Quantum Physics Just Got A Tiny Bit Easier To Understand, As Two Oddities Merge Into One

Stephan:  Here are the latest insights on Quantum Theory, an area of physics that lies at the heart of what we call reality.

n-QUANTUM-PHYSICS-large570No one is about to claim that quantum physics is now easy to understand, but maybe it’s not quite as devilishly complicated as we thought.

New research suggests that two of the quantum world’s most mysterious features–the uncertainty principle and wave-particle duality–are simply two sides of a single coin.

“The connection between uncertainty and wave-particle duality comes out very naturally when you consider them as questions about what information you can gain about a system,” Dr.

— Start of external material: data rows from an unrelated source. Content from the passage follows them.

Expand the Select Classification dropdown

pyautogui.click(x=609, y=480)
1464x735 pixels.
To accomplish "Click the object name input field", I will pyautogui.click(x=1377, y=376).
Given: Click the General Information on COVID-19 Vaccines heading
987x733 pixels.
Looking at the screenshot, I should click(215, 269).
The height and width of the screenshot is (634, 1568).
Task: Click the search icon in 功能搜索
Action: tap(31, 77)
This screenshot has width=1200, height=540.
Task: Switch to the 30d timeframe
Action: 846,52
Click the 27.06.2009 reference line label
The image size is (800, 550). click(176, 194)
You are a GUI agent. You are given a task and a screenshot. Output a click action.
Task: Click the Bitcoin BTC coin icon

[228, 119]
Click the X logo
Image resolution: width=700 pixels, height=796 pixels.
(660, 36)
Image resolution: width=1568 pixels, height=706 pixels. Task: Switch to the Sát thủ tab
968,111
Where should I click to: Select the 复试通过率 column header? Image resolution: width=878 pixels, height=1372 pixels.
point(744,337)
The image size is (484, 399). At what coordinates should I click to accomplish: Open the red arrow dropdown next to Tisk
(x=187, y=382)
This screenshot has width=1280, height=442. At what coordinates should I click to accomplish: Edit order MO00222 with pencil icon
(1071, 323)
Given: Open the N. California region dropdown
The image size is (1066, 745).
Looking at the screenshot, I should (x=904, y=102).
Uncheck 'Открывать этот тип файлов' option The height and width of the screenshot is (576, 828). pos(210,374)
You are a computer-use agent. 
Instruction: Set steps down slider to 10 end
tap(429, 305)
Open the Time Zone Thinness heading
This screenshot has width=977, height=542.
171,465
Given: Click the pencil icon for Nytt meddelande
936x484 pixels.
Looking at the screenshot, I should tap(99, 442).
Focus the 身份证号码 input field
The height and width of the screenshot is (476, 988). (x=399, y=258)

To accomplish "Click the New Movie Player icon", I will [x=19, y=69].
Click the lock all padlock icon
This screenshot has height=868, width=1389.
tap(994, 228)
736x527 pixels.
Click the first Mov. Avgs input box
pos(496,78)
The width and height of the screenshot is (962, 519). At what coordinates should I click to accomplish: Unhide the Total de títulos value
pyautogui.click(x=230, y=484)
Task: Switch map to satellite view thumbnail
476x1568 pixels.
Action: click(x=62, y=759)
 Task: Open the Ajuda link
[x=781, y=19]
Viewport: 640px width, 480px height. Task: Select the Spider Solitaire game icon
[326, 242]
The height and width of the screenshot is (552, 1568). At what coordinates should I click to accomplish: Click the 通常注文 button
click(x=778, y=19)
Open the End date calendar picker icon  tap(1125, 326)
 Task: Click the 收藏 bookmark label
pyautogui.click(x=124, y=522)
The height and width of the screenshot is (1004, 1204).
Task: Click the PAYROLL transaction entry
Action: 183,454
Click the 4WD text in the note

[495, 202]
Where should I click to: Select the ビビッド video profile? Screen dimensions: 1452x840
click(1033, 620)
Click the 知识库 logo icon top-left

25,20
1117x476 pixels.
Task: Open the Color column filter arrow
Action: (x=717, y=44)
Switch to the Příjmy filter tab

Stephanie Wehner, an associate professor at Delft University of Technology in the Netherlands and one of the scientists behind the research, said in a written statement. “Our result highlights the power of thinking about physics from the perspective of information.”

Wave-particle duality is the idea that elementary particles can exhibit wave-like behavior–for example, as seen in the classic double-slit experiment. The uncertainty principle holds that it’s impossible to know both the position and momentum of a particle at the same time.

The proposed unification of the two features may bring new advances in cryptography, Dr. Patrick Coles, a postdoctoral […]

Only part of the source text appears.